Physicist joins NSF-funded team focused on accelerating quantum computing research

By Iqbal Pittalwala | Inside UCR |


Peng Wei, an assistant professor of physics and astronomy at UC Riverside, is a co-principal investigator and theme lead on a grant from the National Science Foundation, or NSF, supported by the NSF Convergence Accelerator — a new model of innovation for the government, industry, and academia. 

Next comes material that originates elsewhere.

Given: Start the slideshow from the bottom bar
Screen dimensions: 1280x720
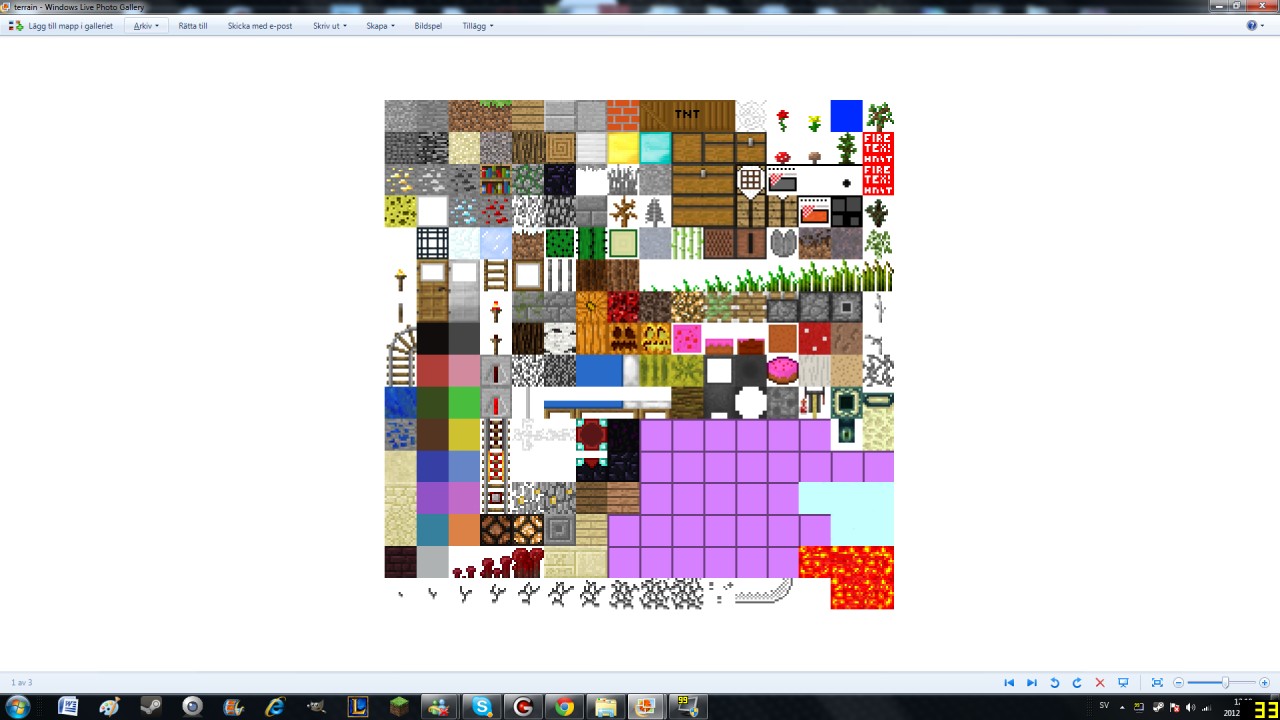Looking at the screenshot, I should 1124,682.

The Massachusetts Institute of Technology, where Wei worked before coming to UCR in 2016, is leading the one-year research project. 

Peng Wei
Peng Wei

Integrating multidisciplinary research, human-centered design, and team science, the NSF Convergence Accelerator program also leverages the insights of experts with wide-ranging industry experience. It aims to solve compelling societal or scientific problems and addresses challenges of national importance to produce deliverables of value to society. Designed to transition basic research and discovery into practice, this year’s program focuses on quantum technology and artificial intelligence.

“Our project, titled ‘Synergistic thrusts towards practical topological quantum computing,’ emphasizes the program’s quantum technology focus,” Wei said. “We are currently in Phase I of the NSF Convergence Accelerator program, which involves the development of a highly synergistic team focusing on human-centered design and initial prototyping for practical quantum computing. In just nine months, Phase I planning will become Phase II action.”

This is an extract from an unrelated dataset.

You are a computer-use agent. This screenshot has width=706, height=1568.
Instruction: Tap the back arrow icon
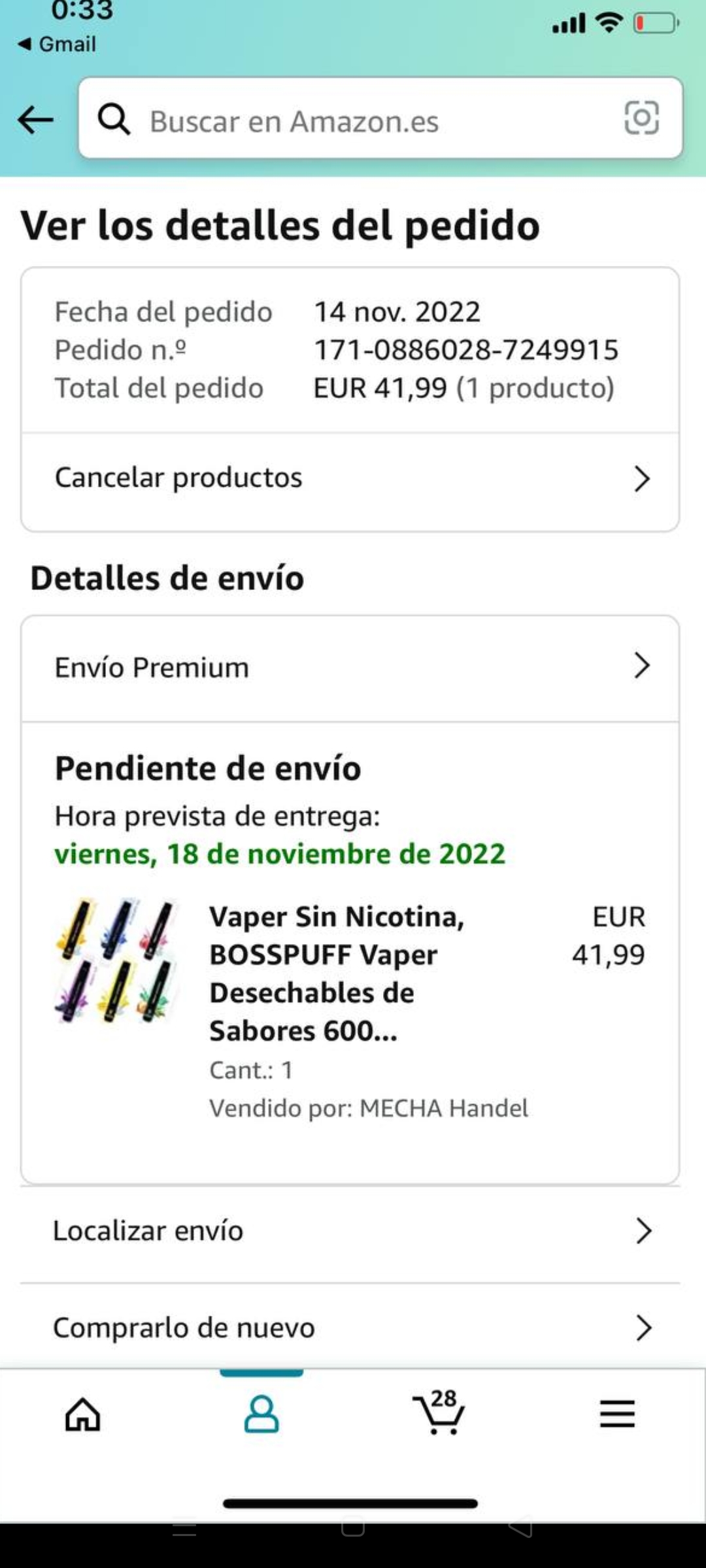click(x=35, y=120)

Specifically, the project will integrate Majorana zero modes, or MZMs, into superconducting qubit architectures to advance their application to quantum computing. A qubit is the basic unit of quantum computing. MZMs are novel particles that could be used to construct an exotic qubit, or a topological qubit, whose qubit quantum state is “fault-tolerant,” which means it is protected against sources of decoherence

“Although the coherence time — or lifetime — for superconducting qubits has improved by more than five orders of magnitude in the past two decades, achieving a fault-tolerant or error-free qubit still requires significant improvement to become practical,” Wei said. “In this project, we intend to explore alternative approaches that promise to address issues of decoherence and quantum error using new materials known as topological superconductors.” 

A topological superconductor, or TSC, is the material that hosts MZMs. Wei, who graduated from UCR in 2011 will study new TSC materials and deliver MZM-pair-hosting prototype nano devices for quantum information processing. 

“Our project is built solidly on our recent observation of a pair of MZMs, which is the basic element of a topological qubit,” Wei said. “One of our goals is to building topological qubits using pairs of MZMs and scale them up into qubit architectures, that is, use new TSC materials and MZMs for superconducting quantum computing.”

Wei noted the project is high risk, but it also has the potential for a high payoff. The challenges are twofold. The first is the development of more robust TSC materials that allow the operation of a topological qubit at a much higher temperature compared to conventional superconducting qubits. The second is to convert such materials into scalable nano devices and operate the qubit quantum state using novel means. 

“Manipulating the quantum information embedded in pairs of MZMs is challenging,” Peng said. “But the uniqueness of our material and our properly designed approach provide us with solid ground to stand on when taking on this challenge.”

Other researchers working with Wei on the project are grant principal investigator Jagadeesh Moodera, Patrick Lee, Liang Fu, and William Oliver of MIT. 

About a third of the $785,000 grant funding will come to UCR.